Reproduce the passage about the fear of flying word for word, from "The causes for" to "up on vacation.".
--- Begin Source text ---
Flying, after all, has never been safer. 2017 was the best year in history for commercial flight safety. If you step foot on an airplane today, the probability of a fatal accident is 1 in 16 million. Driving, in contrast, is one of the most dangerous things we do on a daily basis. Roughly 1.3 million people die every year in car accidents.

I can go on, but I won’t. You already know: Flying is exponentially safer than driving.

Yet telling someone that they should “sit back, relax, and enjoy the flight” can feel like being ordered to stay dry in a rainstorm. We suffer airplane rides more than we live through them. I’ve seen it all, when faced with a heavy patch of turbulence: People calling out for the good Lord, clutching the seat in front of them, or grasping my arm as if I’m the only thing standing between them and a 35,000 foot free fall.

The causes for this are multiple. We let our emotions drown out the facts. We don’t feel in control. We can’t see the front of the plane. It defies common sense (though not common physics) for a 80,000 kg airplane to become airborne and stay airborne.

These causes are exacerbated by much of the media—which is now officially in the business of building a dystopia. Tune into any local channel, and if you watch long enough, you’ll hear a variant of the following: Why your sunscreen may be killing you. Stay tuned for news at 8. So we stay tuned, while glancing at the grim reaper lurking in that plastic bottle we picked up on vacation.

As humans, we’re far more attuned to pay attention to morbid news. The media does a spectacular job of exploiting that vulnerability with a flood of sensation and scandal. As Steven Pinker puts it, “[The news] is always about events that happened and not about things that didn’t happen.” The absence of a terrorist attack is not news. The lack of violent unrest isn’t either. The 100,000 airplanes that take off and land safely each day are too mundane to report on (Breaking news: Flight from New York to California lands safely. Stay tuned for exclusive interviews with the crew and passengers.).

What’s more, the media places undue focus on aviation accidents, which distorts our perceptions. A helicopter crash in New York that resulted in five fatalities? Continuous fuel for multiple days of coverage. The car accidents that took 3,500 lives on that very same day? Meh.

With the media deluge that follows each aviation accident, it feels like they happen far more often than they do. This results in part from the availability bias. We tend to incessantly focus on the facts in front of us and neglect other facts that may be hidden in a blind spot. For example, the number of people who purchase earthquake insurance skyrockets right after a major earthquake. Affected by the availability bias, people overestimate the probability of an earthquake and rush off to buy insurance to cover potential losses. As the psychologist Daniel Kahneman puts it, “Nothing in life is as important as you think it is while you are thinking about it.”

The same sensationalism that drives an irrational fear of flying also results in an irrational lack of fear of driving. Car accidents rarely make the news, so we assume they’re unlikely to happen. Instead, we become complacent. We text while we drive. We get lost in our mental chatter and stop paying attention.

The next time you’re in your car, put your cell phone away and your hands in the 9 and 3 positions (not the 10 and 2, as conventional wisdom suggests). And the next time a piece of breaking news causes your heart to do a somersault, ask yourself: What’s missing? What information is being withheld? What I am not seeing that I should be seeing?

Now, if you’ll excuse me, I’ve got a flight to enjoy.
--- End Source text ---
--- Begin Excerpted records ---
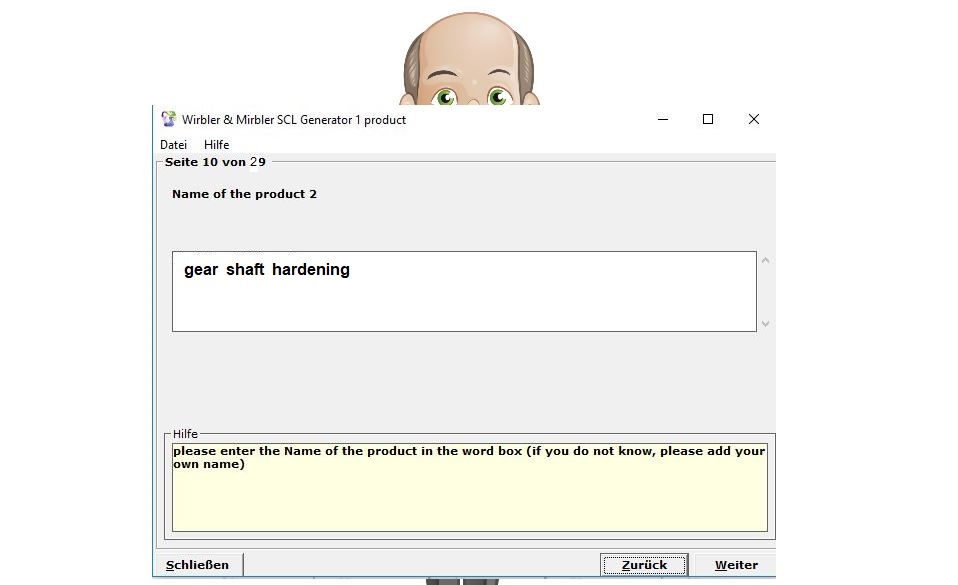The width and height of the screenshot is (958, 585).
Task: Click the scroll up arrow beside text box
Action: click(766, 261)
--- End Excerpted records ---
--- Begin Excerpted records ---
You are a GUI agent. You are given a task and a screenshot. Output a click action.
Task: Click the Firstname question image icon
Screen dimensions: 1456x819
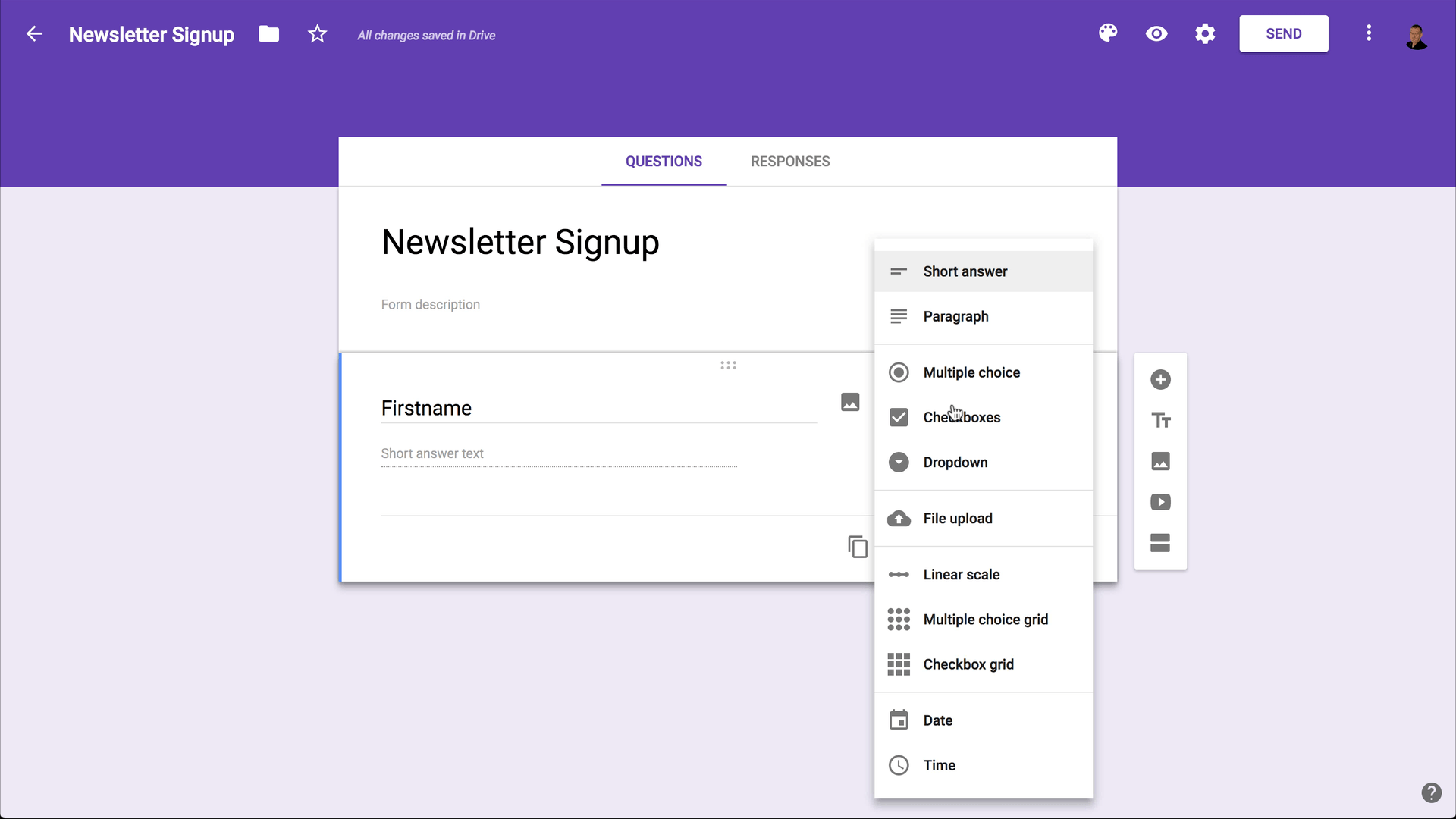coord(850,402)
--- End Excerpted records ---
* **The completed task**:
The causes for this are multiple. We let our emotions drown out the facts. We don’t feel in control. We can’t see the front of the plane. It defies common sense (though not common physics) for a 80,000 kg airplane to become airborne and stay airborne.

These causes are exacerbated by much of the media—which is now officially in the business of building a dystopia. Tune into any local channel, and if you watch long enough, you’ll hear a variant of the following: Why your sunscreen may be killing you. Stay tuned for news at 8. So we stay tuned, while glancing at the grim reaper lurking in that plastic bottle we picked up on vacation.